Será assim que vai acabar a Zona Euro?
Irá acabar quando o Banco Central Alemão se a recusar a ceder mais crédito aos bancos centrais dos países bancarrotados.
Se as garantias que os bancos centrais estão a aceitar são "falsas", o risco de bancarrota dos bancos centrais vai crescer, os cidadãos alemães vão começar a ter consciência disso e vão fazer pressão para que o BC alemão se recuse a dar cumprimento às ordens do BCE, abandonando o euro sistema.
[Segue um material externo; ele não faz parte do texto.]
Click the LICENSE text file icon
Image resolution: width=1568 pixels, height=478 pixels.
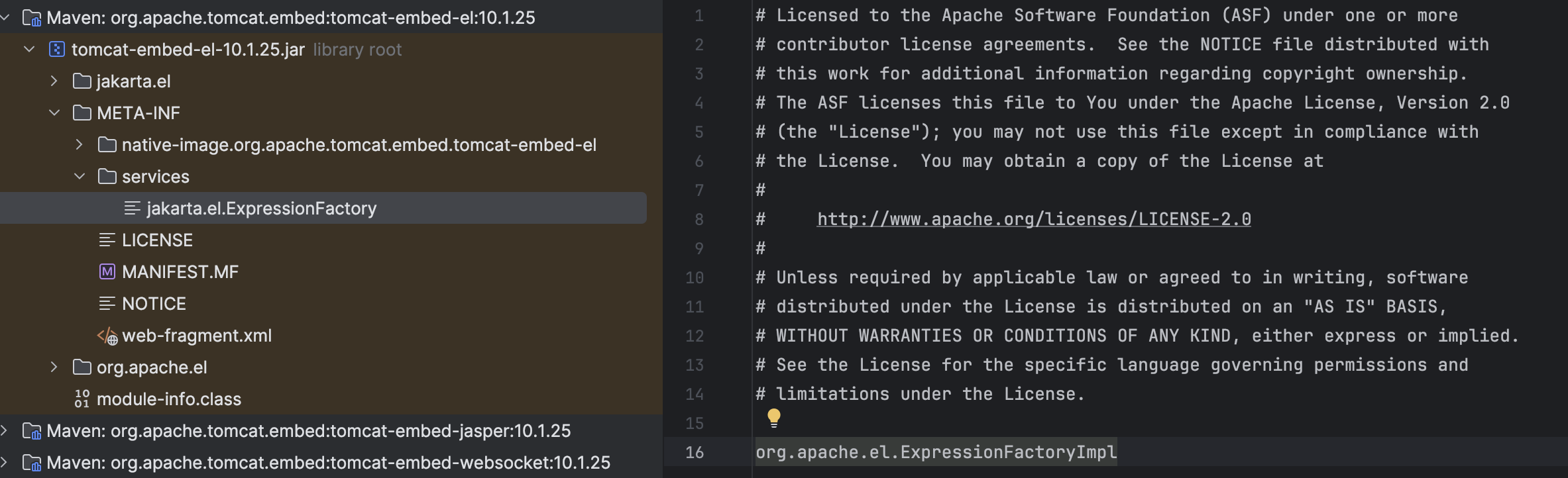pos(107,240)
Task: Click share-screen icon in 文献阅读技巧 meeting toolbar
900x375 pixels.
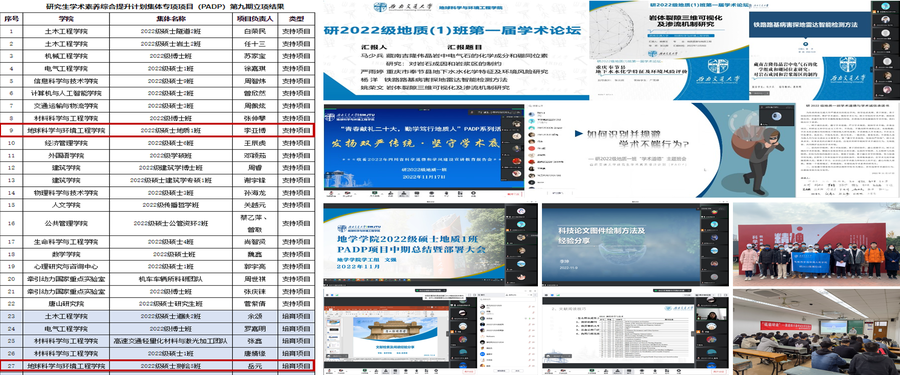Action: 592,370
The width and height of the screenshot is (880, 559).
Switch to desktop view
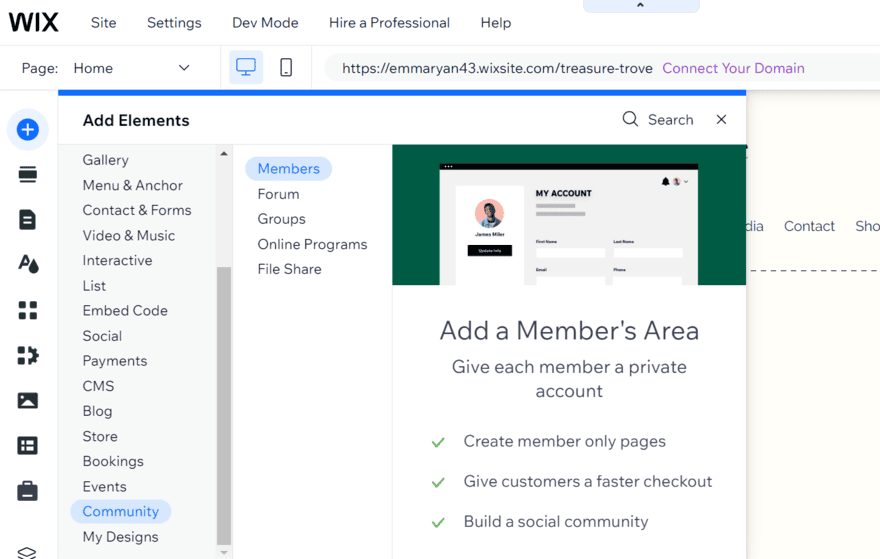point(246,68)
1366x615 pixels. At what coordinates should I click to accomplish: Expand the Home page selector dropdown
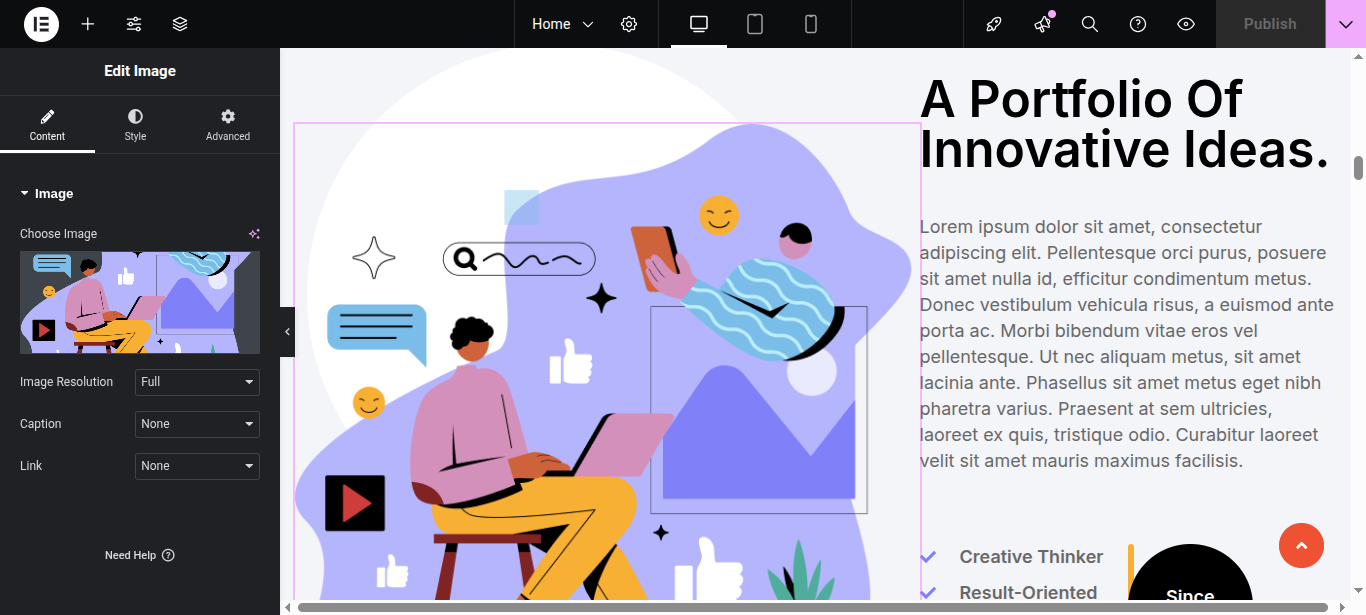(x=562, y=24)
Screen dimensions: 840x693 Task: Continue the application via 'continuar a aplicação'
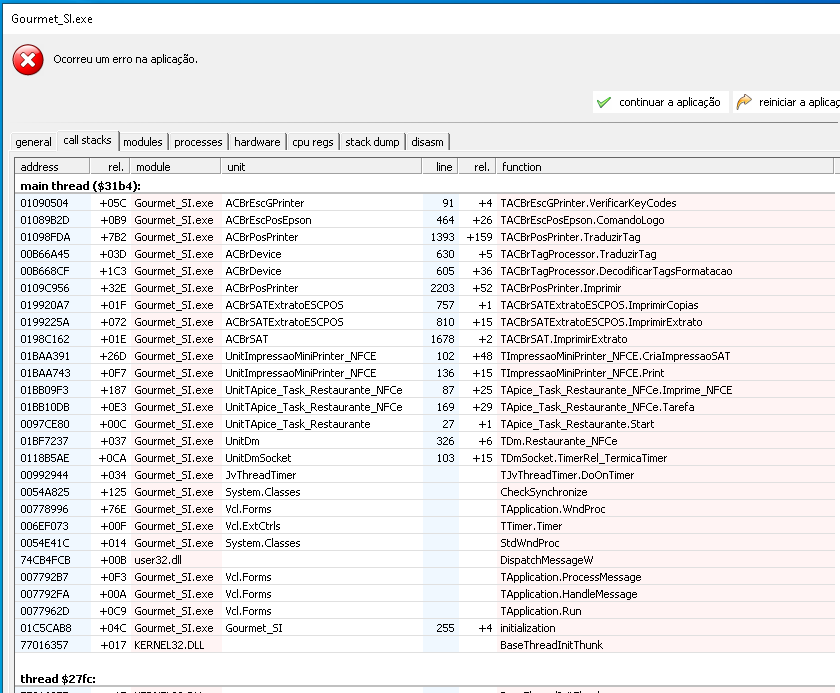click(x=661, y=102)
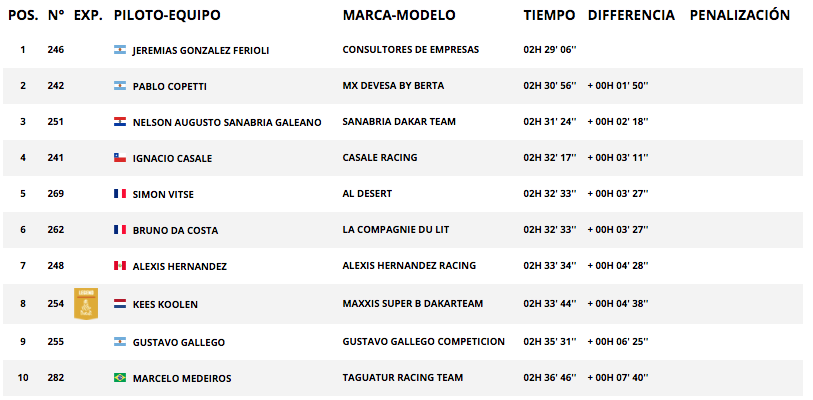Click Argentina flag beside Gustavo Gallego
The width and height of the screenshot is (813, 400).
(x=120, y=342)
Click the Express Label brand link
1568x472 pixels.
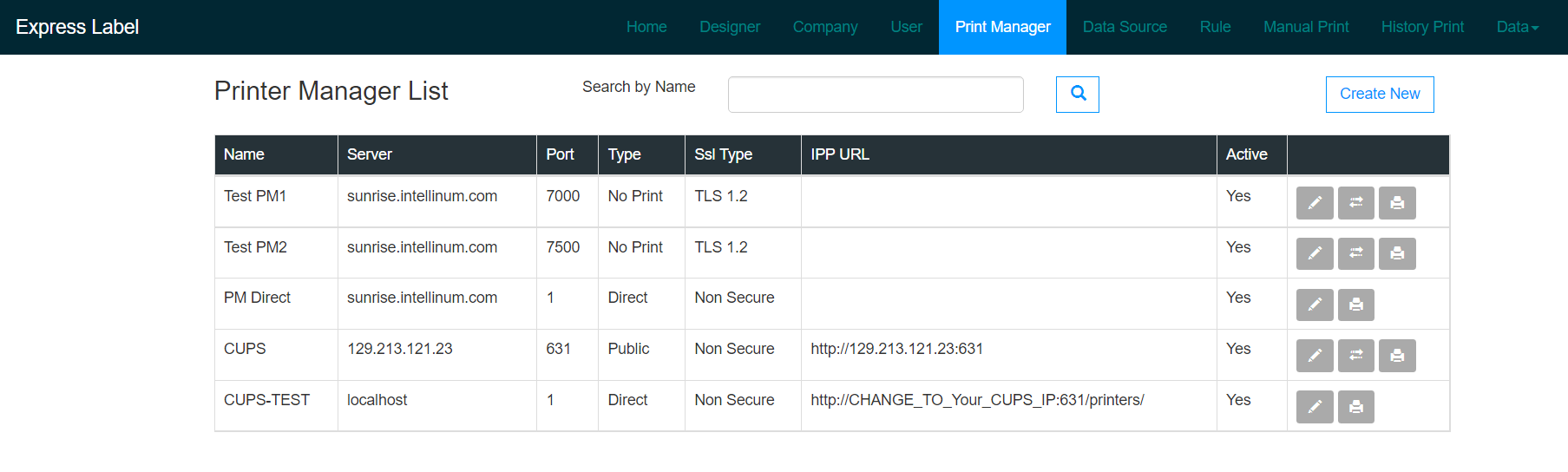[x=77, y=27]
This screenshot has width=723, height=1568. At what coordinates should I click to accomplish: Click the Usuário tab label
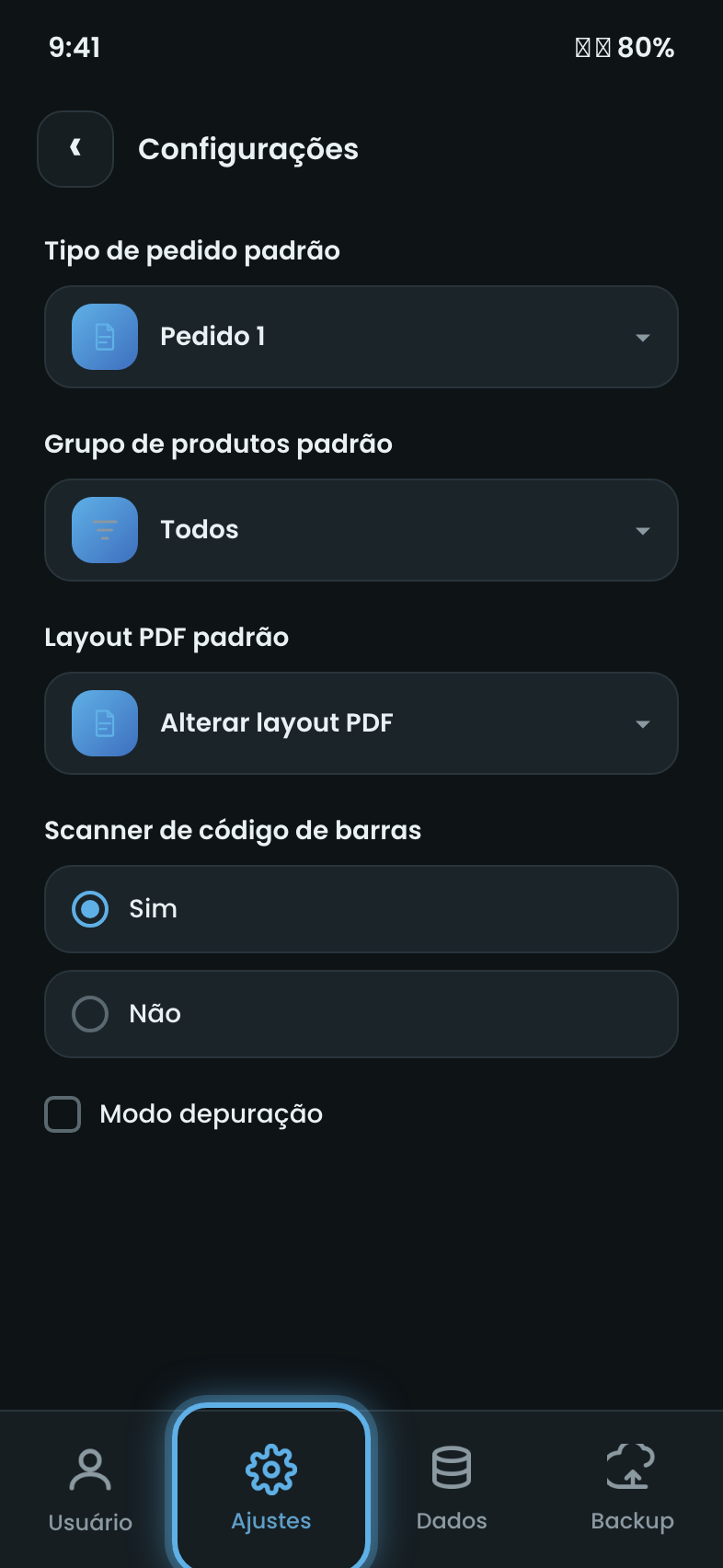90,1522
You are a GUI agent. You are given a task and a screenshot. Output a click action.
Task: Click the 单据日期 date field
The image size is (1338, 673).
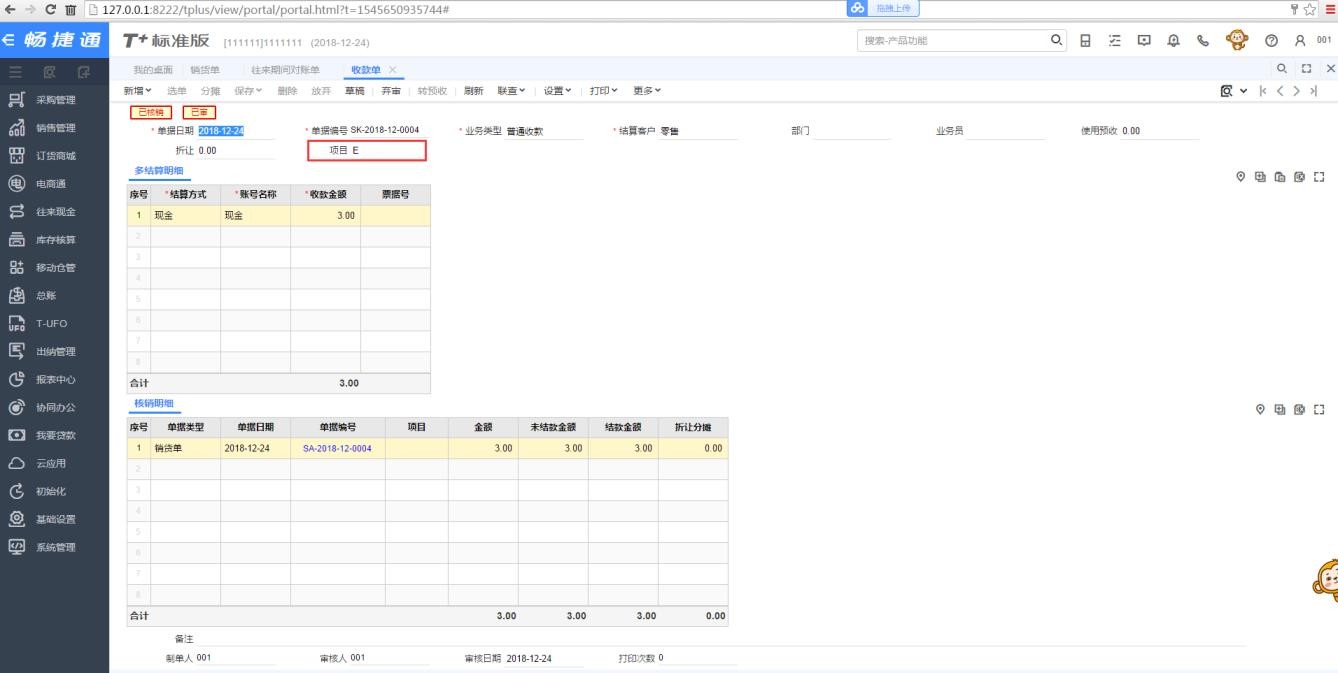coord(222,131)
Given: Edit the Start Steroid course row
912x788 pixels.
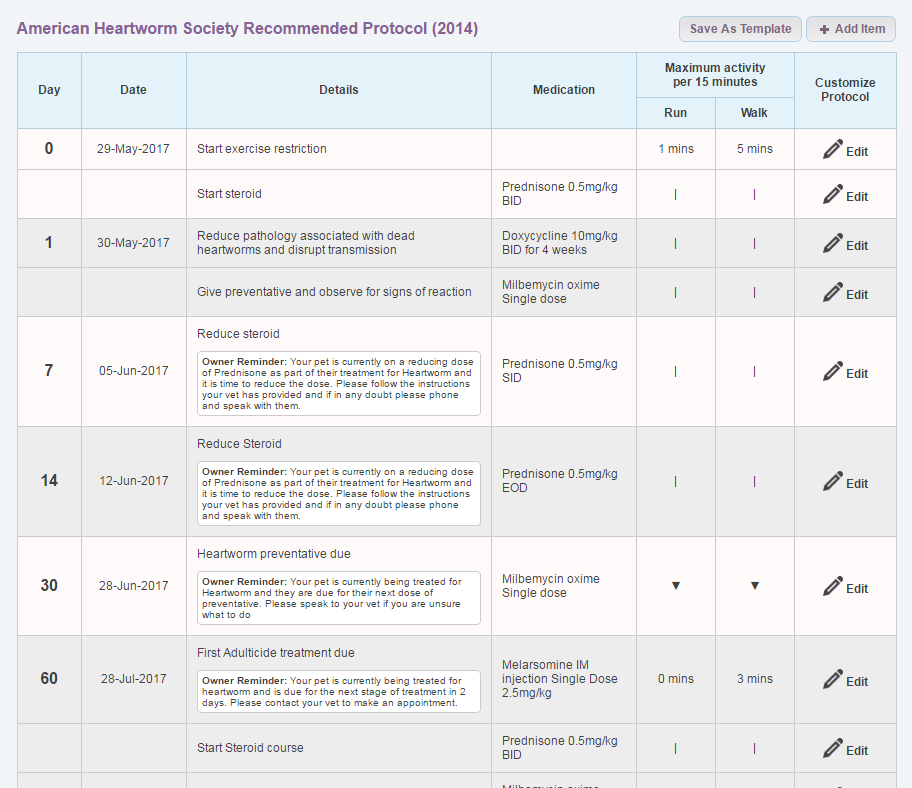Looking at the screenshot, I should pyautogui.click(x=844, y=749).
Será que há o risco de isto acontecer?
A Espanha ter relaxado a consolidação orçamental depois da operação do BCE indicia que, havendo dinheiro, faz-se fiesta.
Em vez de descer os custos do trabalho e fazer funcionar o mercado de trabalho, o mais fácil em termos políticos é aumentar a despesa pública.
O Banco Central Espanhol (e Português), enquanto os alemães estiverem a dormir, irá sacar crédito ao BC alemão para financiar os défices.
Não vale mais a pena ter austeridade.
Até o Alberto João já recomeçou a falar.

Pedro Cosme Costa Vieira

2 comentários:

Anónimo disse...

se a alemanha nao entregar os seus lucros a custa de portugal e grecia que mantem o euro baixo, a zona euro acaba e entra em falencia , o marco sobe 50 ou 100% e entram numa profunda crise sem conseguir exportar e alem da fome vao ter de aguentar com o frio.

andreibarça disse...

Pedro gostaria da sua opinião sobre o que disse o professor de economia da ufrj que a europa vai se recuperar graças a Alemanha e França que são locomotivas europeias,e que os americanos também vão se recuperar,a europa e estados unidos em 2 anos começam a recuperação,ele afirmou também que o brasil será o maior prejudicado com isso,a Argentina é a única da américa do sul que vai se recuperar você concorda?